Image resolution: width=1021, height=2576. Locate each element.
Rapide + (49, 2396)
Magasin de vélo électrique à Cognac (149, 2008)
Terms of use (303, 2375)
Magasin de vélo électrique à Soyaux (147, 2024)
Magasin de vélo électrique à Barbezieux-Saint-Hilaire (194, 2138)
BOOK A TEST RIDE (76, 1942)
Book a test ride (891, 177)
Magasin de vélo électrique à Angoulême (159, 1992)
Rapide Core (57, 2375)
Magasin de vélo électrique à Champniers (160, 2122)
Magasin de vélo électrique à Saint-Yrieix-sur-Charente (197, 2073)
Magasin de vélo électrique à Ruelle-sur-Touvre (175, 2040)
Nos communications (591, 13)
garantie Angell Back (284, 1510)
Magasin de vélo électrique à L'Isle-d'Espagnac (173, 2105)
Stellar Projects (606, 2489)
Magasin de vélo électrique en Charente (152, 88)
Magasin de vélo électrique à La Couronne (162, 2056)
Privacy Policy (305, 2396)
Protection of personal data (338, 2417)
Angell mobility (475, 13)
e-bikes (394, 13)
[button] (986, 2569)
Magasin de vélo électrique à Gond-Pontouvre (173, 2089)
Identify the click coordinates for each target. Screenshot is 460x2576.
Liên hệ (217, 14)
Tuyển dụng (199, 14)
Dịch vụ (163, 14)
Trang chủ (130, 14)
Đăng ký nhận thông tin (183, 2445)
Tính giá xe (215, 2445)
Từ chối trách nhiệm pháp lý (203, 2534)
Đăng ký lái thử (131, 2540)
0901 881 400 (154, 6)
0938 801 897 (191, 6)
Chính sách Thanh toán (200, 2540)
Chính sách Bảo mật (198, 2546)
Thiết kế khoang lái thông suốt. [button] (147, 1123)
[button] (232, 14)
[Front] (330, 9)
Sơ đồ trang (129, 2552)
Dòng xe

Required action >> Repeat the whole listing above exactly.

Solution >>
Image resolution: width=1021, height=2576. Locate each element.
Rapide + (49, 2396)
Magasin de vélo électrique à Cognac (149, 2008)
Terms of use (303, 2375)
Magasin de vélo électrique à Soyaux (147, 2024)
Magasin de vélo électrique à Barbezieux-Saint-Hilaire (194, 2138)
BOOK A TEST RIDE (76, 1942)
Book a test ride (891, 177)
Magasin de vélo électrique à Angoulême (159, 1992)
Rapide Core (57, 2375)
Magasin de vélo électrique à Champniers (160, 2122)
Magasin de vélo électrique à Saint-Yrieix-sur-Charente (197, 2073)
Magasin de vélo électrique à Ruelle-sur-Touvre (175, 2040)
Nos communications (591, 13)
garantie Angell Back (284, 1510)
Magasin de vélo électrique à L'Isle-d'Espagnac (173, 2105)
Stellar Projects (606, 2489)
Magasin de vélo électrique en Charente (152, 88)
Magasin de vélo électrique à La Couronne (162, 2056)
Privacy Policy (305, 2396)
Protection of personal data (338, 2417)
Angell mobility (475, 13)
e-bikes (394, 13)
[button] (986, 2569)
Magasin de vélo électrique à Gond-Pontouvre (173, 2089)
Identify the click coordinates for each target. Screenshot is 460x2576.
Liên hệ (217, 14)
Tuyển dụng (199, 14)
Dịch vụ (163, 14)
Trang chủ (130, 14)
Đăng ký nhận thông tin (183, 2445)
Tính giá xe (215, 2445)
Từ chối trách nhiệm pháp lý (203, 2534)
Đăng ký lái thử (131, 2540)
0901 881 400 (154, 6)
0938 801 897 (191, 6)
Chính sách Thanh toán (200, 2540)
Chính sách Bảo mật (198, 2546)
Thiết kế khoang lái thông suốt. [button] (147, 1123)
[button] (232, 14)
[Front] (330, 9)
Sơ đồ trang (129, 2552)
Dòng xe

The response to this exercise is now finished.